#### [About this task]
Print exactly the lines below between the line holding "Task: Open dropdown" and the line holding "Given: Open the terminal console icon", inclusive, and nothing more.

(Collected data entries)
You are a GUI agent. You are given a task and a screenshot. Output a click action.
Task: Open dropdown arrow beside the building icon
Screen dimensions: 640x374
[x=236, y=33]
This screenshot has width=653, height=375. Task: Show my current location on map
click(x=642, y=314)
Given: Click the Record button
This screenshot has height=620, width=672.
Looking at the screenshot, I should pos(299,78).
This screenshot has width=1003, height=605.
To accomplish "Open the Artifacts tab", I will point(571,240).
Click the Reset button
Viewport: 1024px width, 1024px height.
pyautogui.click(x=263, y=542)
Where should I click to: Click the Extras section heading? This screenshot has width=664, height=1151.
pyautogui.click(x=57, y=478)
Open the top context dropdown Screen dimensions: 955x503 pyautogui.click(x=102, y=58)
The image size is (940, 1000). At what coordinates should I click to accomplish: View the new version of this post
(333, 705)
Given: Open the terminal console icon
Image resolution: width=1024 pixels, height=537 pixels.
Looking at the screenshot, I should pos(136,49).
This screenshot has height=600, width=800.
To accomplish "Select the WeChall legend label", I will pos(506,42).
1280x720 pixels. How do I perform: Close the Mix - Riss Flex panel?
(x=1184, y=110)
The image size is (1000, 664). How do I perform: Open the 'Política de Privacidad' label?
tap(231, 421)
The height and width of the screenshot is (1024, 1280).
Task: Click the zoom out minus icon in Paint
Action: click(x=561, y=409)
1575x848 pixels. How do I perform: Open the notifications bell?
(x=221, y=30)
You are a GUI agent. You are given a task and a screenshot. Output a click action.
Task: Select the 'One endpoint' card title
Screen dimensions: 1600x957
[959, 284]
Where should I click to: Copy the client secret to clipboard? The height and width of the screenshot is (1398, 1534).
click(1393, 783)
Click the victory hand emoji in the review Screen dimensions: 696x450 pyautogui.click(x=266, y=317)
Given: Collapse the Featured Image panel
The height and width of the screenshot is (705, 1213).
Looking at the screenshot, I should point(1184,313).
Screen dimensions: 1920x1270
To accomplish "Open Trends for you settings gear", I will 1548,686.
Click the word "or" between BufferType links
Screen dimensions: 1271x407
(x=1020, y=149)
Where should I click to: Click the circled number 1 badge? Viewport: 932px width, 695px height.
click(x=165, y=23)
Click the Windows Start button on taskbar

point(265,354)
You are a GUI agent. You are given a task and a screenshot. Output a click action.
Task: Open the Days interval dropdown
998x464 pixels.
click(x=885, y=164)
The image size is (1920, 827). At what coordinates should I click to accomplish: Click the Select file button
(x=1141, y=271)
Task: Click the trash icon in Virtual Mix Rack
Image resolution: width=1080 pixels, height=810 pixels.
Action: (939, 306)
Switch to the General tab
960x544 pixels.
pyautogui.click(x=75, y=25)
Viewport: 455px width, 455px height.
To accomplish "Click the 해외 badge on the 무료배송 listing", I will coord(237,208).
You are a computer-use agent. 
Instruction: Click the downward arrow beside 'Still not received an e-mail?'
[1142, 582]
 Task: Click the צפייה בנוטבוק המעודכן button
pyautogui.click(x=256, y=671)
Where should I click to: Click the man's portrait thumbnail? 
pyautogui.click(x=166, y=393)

#### [Exercise response]
Task: Open dropdown arrow beside the building icon
Screen dimensions: 640x374
[x=236, y=33]
This screenshot has width=653, height=375. Task: Show my current location on map
click(x=642, y=314)
Given: Click the Record button
This screenshot has height=620, width=672.
Looking at the screenshot, I should pos(299,78).
This screenshot has width=1003, height=605.
To accomplish "Open the Artifacts tab", I will point(571,240).
Click the Reset button
Viewport: 1024px width, 1024px height.
pyautogui.click(x=263, y=542)
Where should I click to: Click the Extras section heading? This screenshot has width=664, height=1151.
pyautogui.click(x=57, y=478)
Open the top context dropdown Screen dimensions: 955x503 pyautogui.click(x=102, y=58)
The image size is (940, 1000). At what coordinates should I click to accomplish: View the new version of this post
(333, 705)
Given: Open the terminal console icon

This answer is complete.